Something like below could do the job.
data have;
infile datalines truncover;
input Staff_ID School_ID;
datalines;
1 50
2 50
3 80
4 80
4 100
5 50
5 100
;
proc sql;
create table comb as
select
l.School_ID as l_School_ID,
r.School_ID as r_School_ID
from have l inner join have r
on l.Staff_ID=r.Staff_ID
;
quit;
options missing='0';
proc tabulate data=comb noseps;
keylabel n=' ';
class l_school_id r_school_id;
table l_school_id=' ', r_school_id=' ';
run;
Something like below could do the job.
data have;
infile datalines truncover;
input Staff_ID School_ID;
datalines;
1 50
2 50
3 80
4 80
4 100
5 50
5 100
;
proc sql;
create table comb as
select
l.School_ID as l_School_ID,
r.School_ID as r_School_ID
from have l inner join have r
on l.Staff_ID=r.Staff_ID
;
quit;
options missing='0';
proc tabulate data=comb noseps;
keylabel n=' ';
class l_school_id r_school_id;
table l_school_id=' ', r_school_id=' ';
run;
Hi Patrick,
Thanks a lot for that, I really appreciate it. However, if you don't mind, would you be able to quickly explain what the code does? I'm having trouble understanding it.
Thanks again!
@Antoine44 wrote:
Hi Patrick,
Thanks a lot for that, I really appreciate it. However, if you don't mind, would you be able to quickly explain what the code does? I'm having trouble understanding it.
Thanks again!
You sort-of want to "double count" people. The Proc SQL creates all combinations per staff_id (=adding additional rows to the table). The Proc Tabulate then just does a count of rows per combination.
@Antoine44 wrote:
Ok I think I'm starting to see what you're doing. How does Proc Sql create those combinations? Do l and r correspond to left and right?

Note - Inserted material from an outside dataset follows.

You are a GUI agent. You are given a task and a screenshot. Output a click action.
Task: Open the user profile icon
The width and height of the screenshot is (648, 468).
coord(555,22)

l and r are just table aliases and you're free to use any name (i.e. t1, t2). If I've got only two tables then I tend to use l and R (and as you guessed that stands for left and right) - but that's just me.

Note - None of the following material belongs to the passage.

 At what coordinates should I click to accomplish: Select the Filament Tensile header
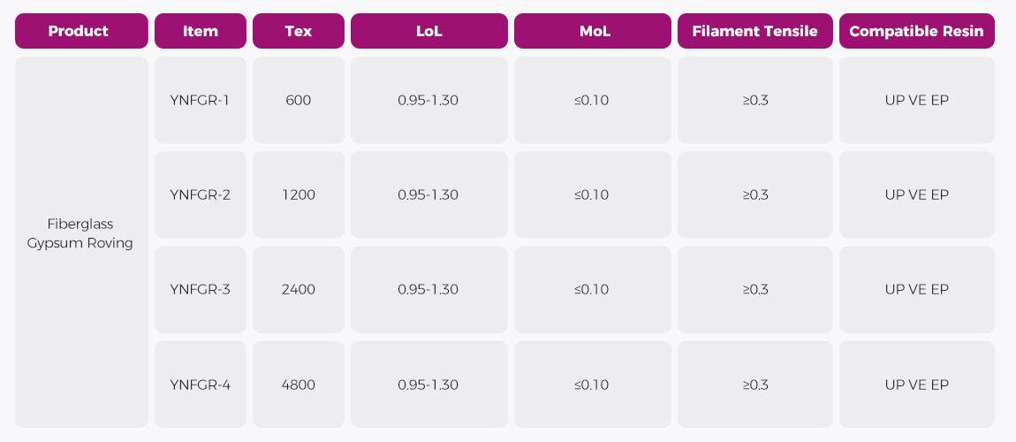(x=755, y=31)
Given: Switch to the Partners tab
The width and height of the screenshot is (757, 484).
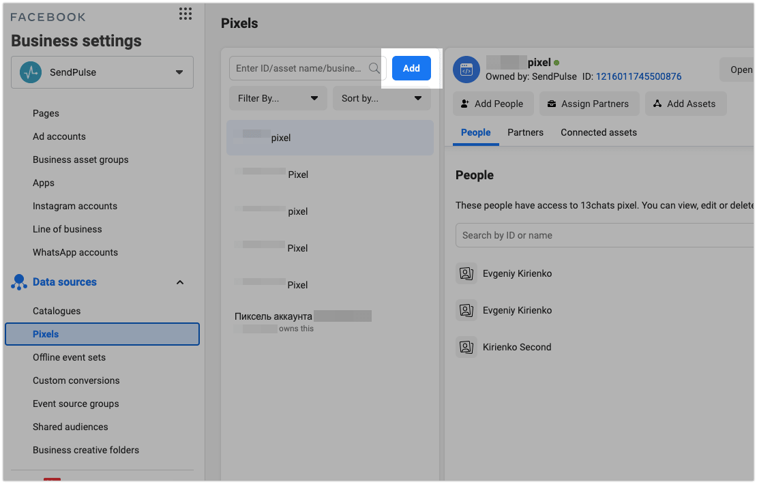Looking at the screenshot, I should [x=525, y=132].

Here some links to SQL docu:
Selecting Data from More Than One Table By Using Joins
Showing Relationships within a Single Table Using Self-Joins
Hi Patrick,
Thanks again for helping me on this. I've been trying to play around with proc tabulate as there's something else I'd like to display but again, can't seem to figure it out.
I"m wondering if in that output I can also display, in another column or same cell maybe but separated with a comma, the gender of each staff member that schools have in common. So like next to each number I'll get for example: 3 - Male, Female, Female. Is that something proc tabulate can do? I'm guessing Gender will also need to be in the comb dataset, that I think I can do but can't get proc tabulate to show it.
Thanks again for your help, really appreciate it.